(Stored data)
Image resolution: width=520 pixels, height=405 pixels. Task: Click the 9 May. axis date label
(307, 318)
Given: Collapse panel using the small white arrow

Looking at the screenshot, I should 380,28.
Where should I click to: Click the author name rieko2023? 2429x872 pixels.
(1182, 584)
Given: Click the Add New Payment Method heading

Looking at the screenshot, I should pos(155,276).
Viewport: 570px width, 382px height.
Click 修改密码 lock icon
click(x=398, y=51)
---
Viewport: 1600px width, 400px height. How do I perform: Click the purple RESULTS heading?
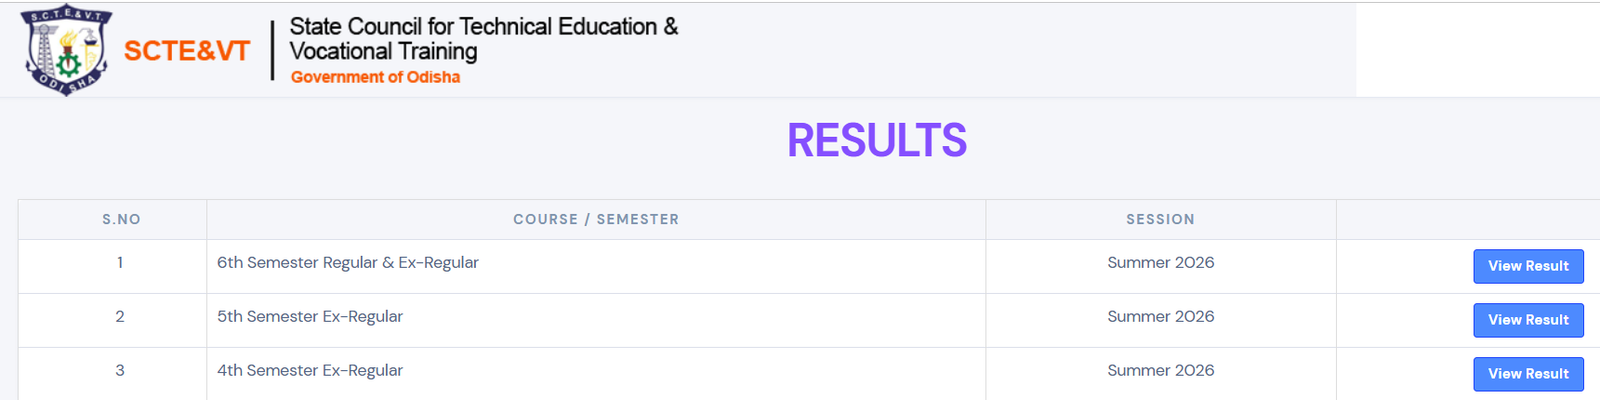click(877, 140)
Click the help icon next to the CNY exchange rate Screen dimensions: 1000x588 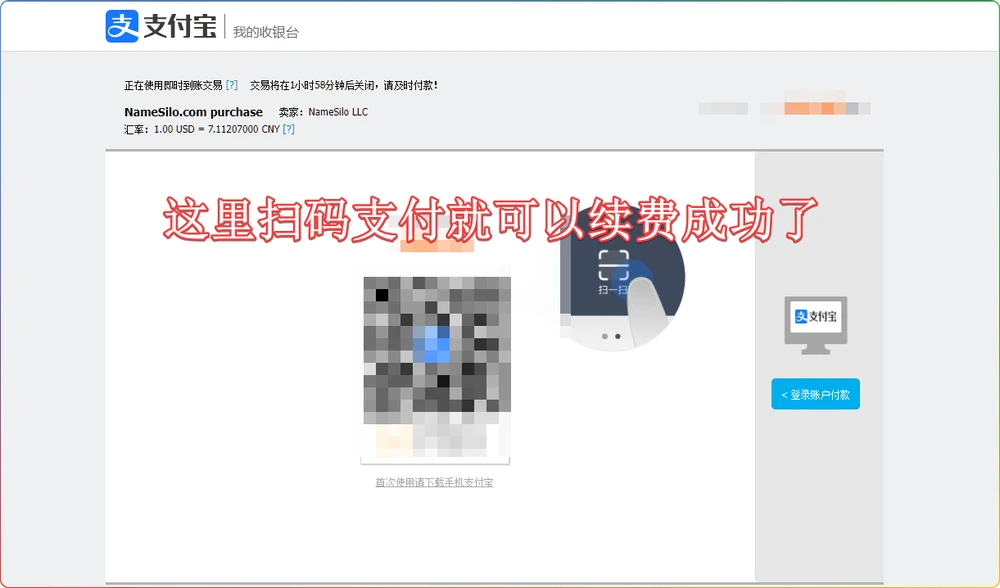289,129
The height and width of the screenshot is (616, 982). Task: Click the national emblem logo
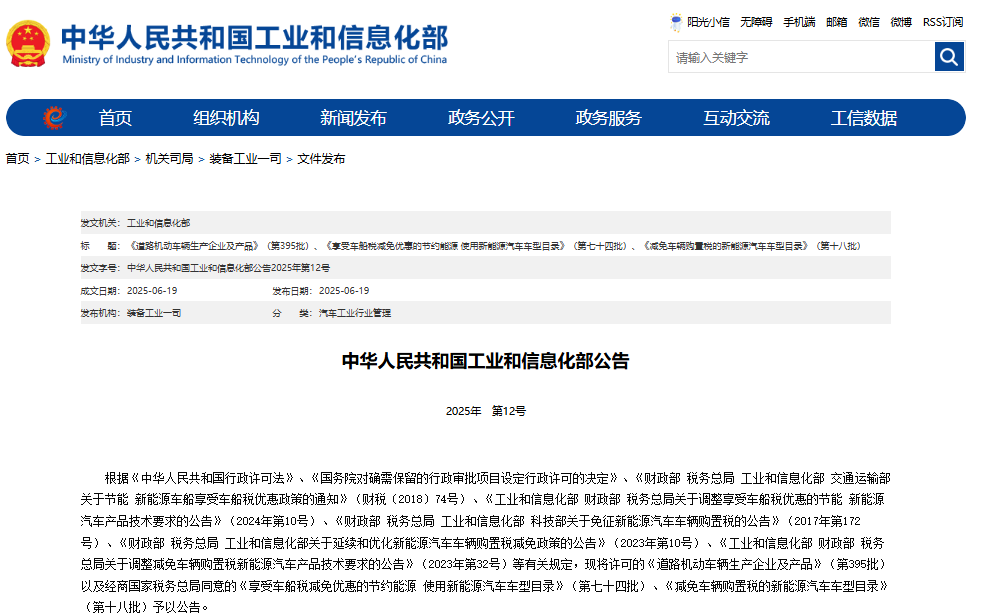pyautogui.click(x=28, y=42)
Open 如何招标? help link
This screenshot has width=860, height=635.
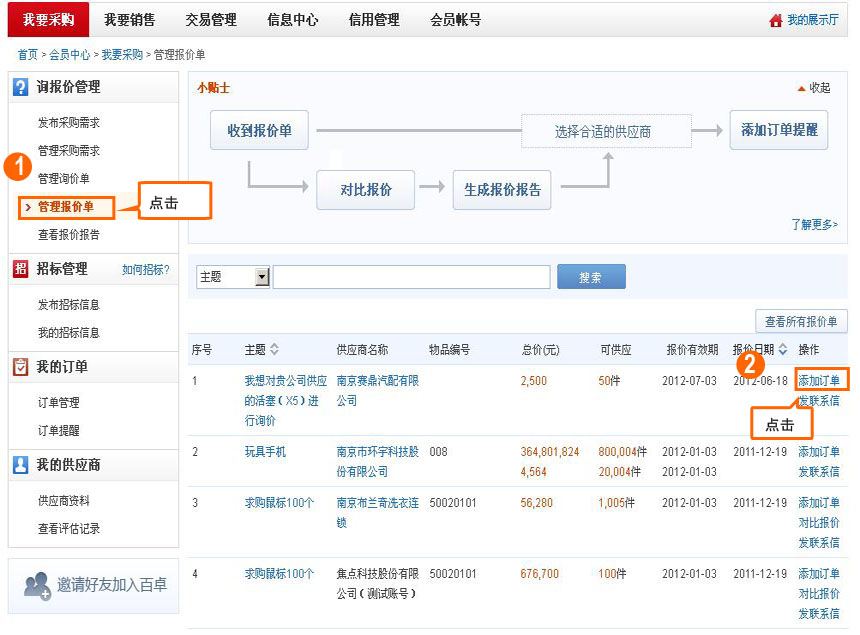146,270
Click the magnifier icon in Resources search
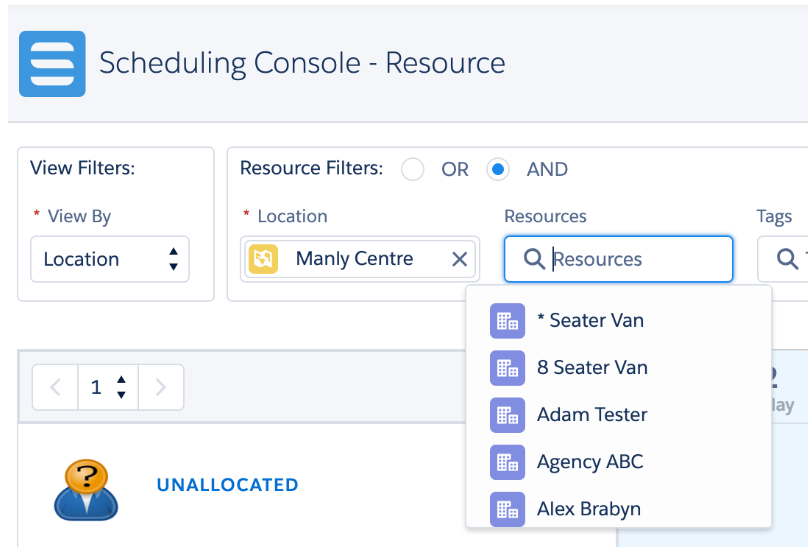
==
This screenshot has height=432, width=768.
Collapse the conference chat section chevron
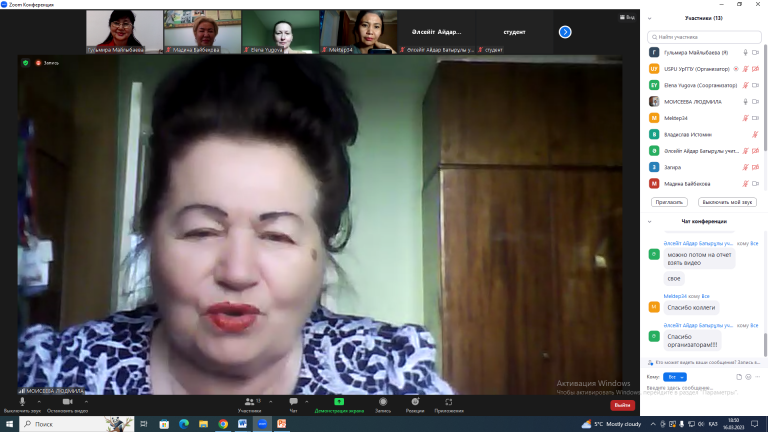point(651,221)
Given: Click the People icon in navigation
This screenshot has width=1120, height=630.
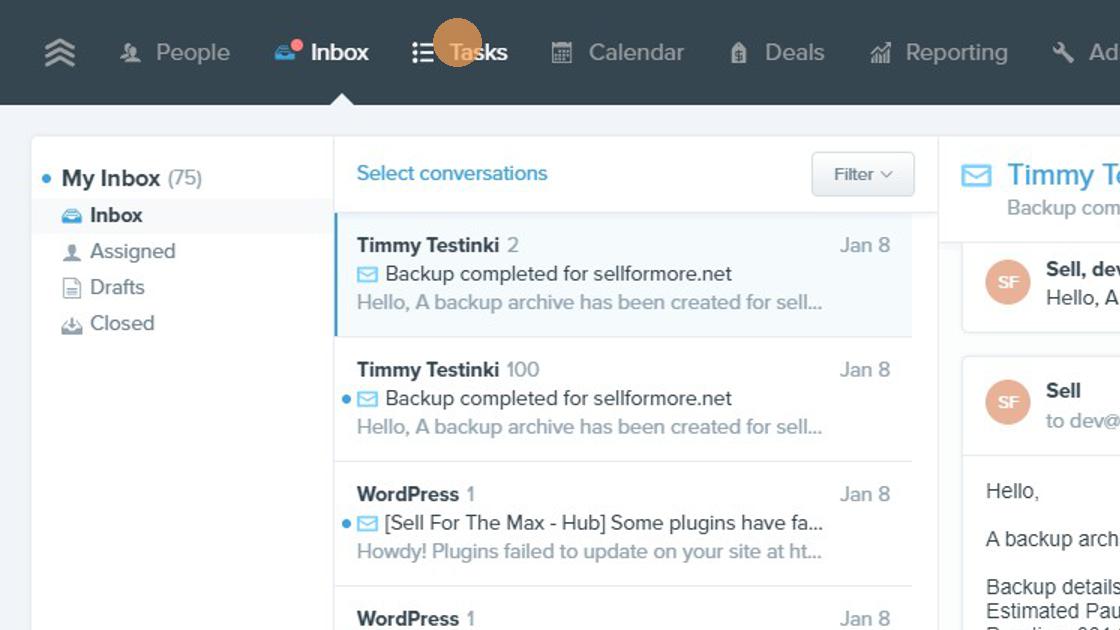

▶ **EXERCISE AIM**
Starting at the line above that holds "The height and", repeat every line exactly down to and including the line that holds "Click the magnifier icon in Resources search", then stop. Do not carry over any pictures.

▶ **SOLUTION**
The height and width of the screenshot is (616, 982). Task: Click the national emblem logo
pyautogui.click(x=28, y=42)
Open 如何招标? help link
This screenshot has width=860, height=635.
146,270
Click the magnifier icon in Resources search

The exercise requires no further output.